Literatur

Nuruddin Farah - Jenes andere Leben


Der bekannte afrikanische Schriftsteller Nuruddin Farah thematisiert in seinen Büchern oft die Situation der Frauen im postkolonialen Somalia. In seinem neuen großen Roman „Jenes andere Leben“ (Suhrkamp Verlag, 2016) erzählt der Nobelpreiskandidat das bewegende Schicksal einer Familie in Zeiten des politischen und gesellschaftlichen Umbruchs. Moderation: Sabine Coelsch-Foisner. Deutsche Lesung: Michael Kolnberger.

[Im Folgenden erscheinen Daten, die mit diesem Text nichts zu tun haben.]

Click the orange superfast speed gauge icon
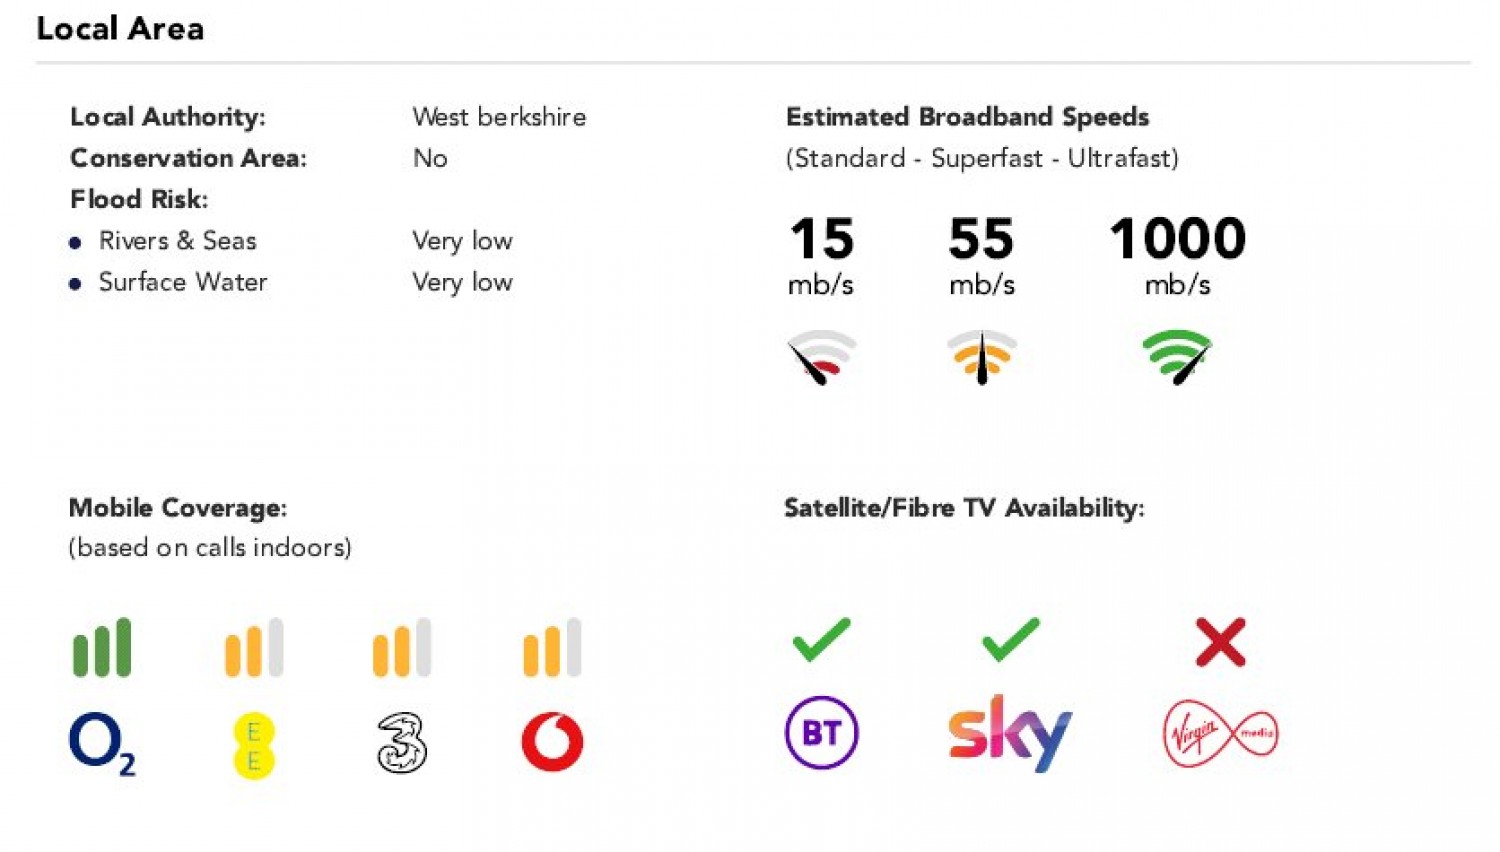This screenshot has width=1500, height=852. (982, 356)
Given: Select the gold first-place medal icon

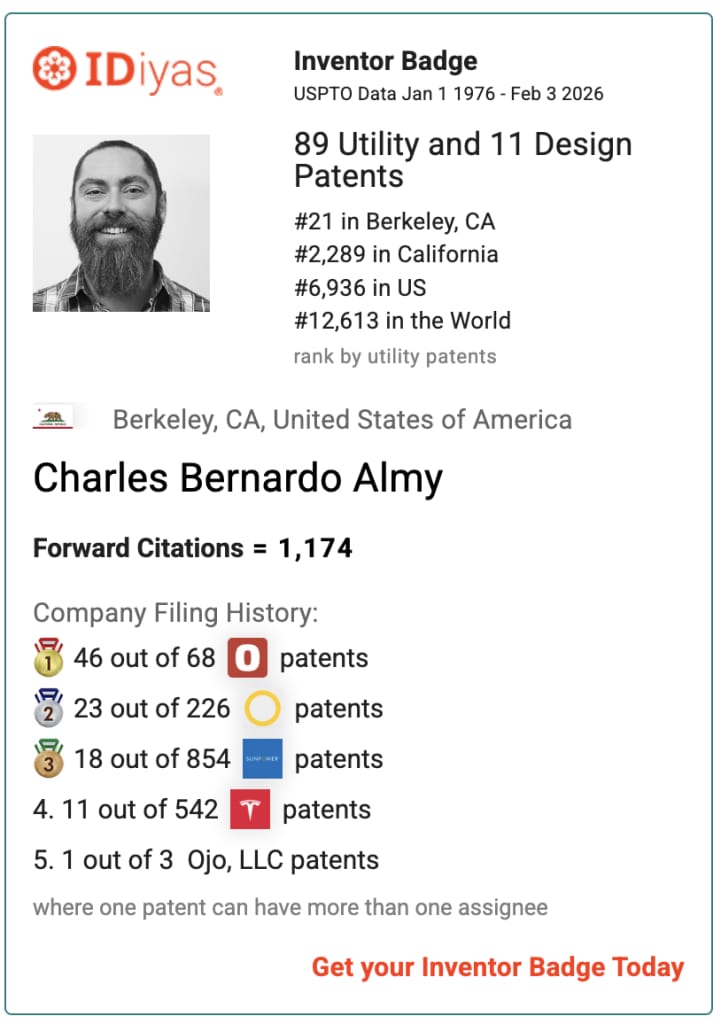Looking at the screenshot, I should point(48,657).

Als Bella vom gewaltsamen Tod ihres Bruders Aar bei einem terroristischen Anschlag in Mogadischu erfährt, bricht die erfolgsverwöhnte Modefotografin umgehend auf, um sich der halbwüchsigen Kinder des Bruders anzunehmen. In Nairobi, wo Aar mit den Kindern lebte, übernimmt sie tatkräftig die Verantwortung, denn Valerie, die Mutter der Kinder, hat die Familie bereits vor Jahren verlassen, um mit einer anderen Frau ein neues Leben zu beginnen. Jetzt aber erhebt sie ihre eigenen Ansprüche, und zwischen den Frauen entspinnt sich ein gnadenloser Machtkampf …

Nuruddin Farah, geboren am 24. November 1945 im südsomalischen Baidoa, lebt in Kapstadt. Er gilt als einer der bedeutendsten zeitgenössischen Autoren Afrikas und veröffentlichte unter anderem einen Romanzyklus über seine somalische Heimat, den er mit seinem 2013 erschienenen Roman „Gekapert“ abschloss.